Hecha en mi altar esta profesión, juzgando el príncipe con prudencia, le puso a mi amigo vestido distinto del de los seglares, como señal de haber abdicado la voluntad propia, y para que supiese que tenía superior y que debía obedecerle. Entrególe también el príncipe en la mano una espada diciéndole: Con esta espada destrozarás y venceras a los enemigos de Dios. Púsole en el brazo un escudo, diciendo: Defiéndete con este escudo contra las saetas de los enemigos, y ten valor contra las que te arrojen, de modo que antes se destroce el escudo que eches a huir. Prometió mi amigo que todo lo observaría con puntualidad. Hallábase presente un sacerdote, el cual, después de hacer mi amigo la promesa, le dió mi Cuerpo para que tuviese valor y fortaleza, y para que unido siempre a Mí por medio de mi Cuerpo jamás se apartara de Mí.
Tal fué mi amigo san Jorge y otros muchos; entraban éstos en los monasterios con un temor discreto y con caridad divina.

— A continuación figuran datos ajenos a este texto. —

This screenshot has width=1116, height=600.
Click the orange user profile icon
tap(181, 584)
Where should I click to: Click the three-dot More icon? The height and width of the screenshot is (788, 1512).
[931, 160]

Los cabelleros que traían mi consigna antiguamente, exponían su vida y vertían su sangre por la fe santa, hacían que se guardase justicia a los pobres y contenían y humillaban a los malos. Oye ahora cómo se han vuelto. Más le gusta morir en la guerra por soberbia, codica y envidia, que vivir según mis mandamientos para alcanzar el gozo sempiterno. Luego a todos los que mueran en semejante estado, se les dará la paga según justicia, a saber: sus almas quedarán eternamente unidas al demonio. Pero los que me sirven, tendrán eternamente su paga con el ejército celestial. Estas palabras las he dicho yo, Jesucristo, verdadero Dios y Hombre, un solo Dios por siempre con el Padre y con el Espíritu Santo.